In early October, the president included an out-of-context clip of the doctor in an ad that seemed to show him endorsing the claim that "President Trump tackled the virus head on as leaders should." Fauci demanded the Trump administration remove the clip. "By doing this against my will they are, in effect, harassing me," he told the Daily Beast.
When the president was still expected to attend two campaign rallies, one in Johnstown, Pa., on Oct. 13 followed by a Des Moines event the next day, just days after being diagnosed with the virus, Fauci criticized the president in another interview.
"That is asking for trouble when you do that," Fauci said on CNN. "We've seen that when you have situations of congregate settings where there are a lot of people without masks, the data speak for themselves. It happens. And now is even more so a worse time to do that because when you look at what's going on in the United States, it's really very troublesome."
Trump has also escalated his attacks on Fauci. In a mid-October call with his campaign staff, the president called Fauci a "disaster," adding that the "people are tired of hearing Fauci and all these idiots." Despite all of this, the president said firing Fauci would create a "bigger bomb."
Later that day, he mocked the doctor for criticizing him for holding large rallies where attendees rarely wear masks. Trump compared his medical guidance with an unsuccessful ceremonial first pitch he threw at a Washington Nationals game in July.

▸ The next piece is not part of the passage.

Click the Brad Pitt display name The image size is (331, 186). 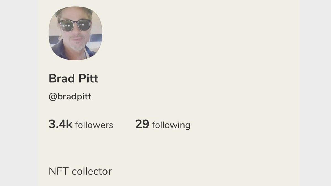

"Actually, Tony's pitching arm is far more accurate than his prognostications," Trump wrote, mistakenly suggesting that Fauci's advice against wearing a mask in the early days of the pandemic was his way of downplaying the virus.
In Miami, Trump again returned to that theme. At the packed rally, which violated curfew and social distancing rules of Miami-Dade County, he argued again that Fauci was the one who peddled incorrect information about the pandemic.
“Now, he’s been wrong in a lot,” Trump told the crowd. “He’s a nice man though. He’s been wrong in a lot.”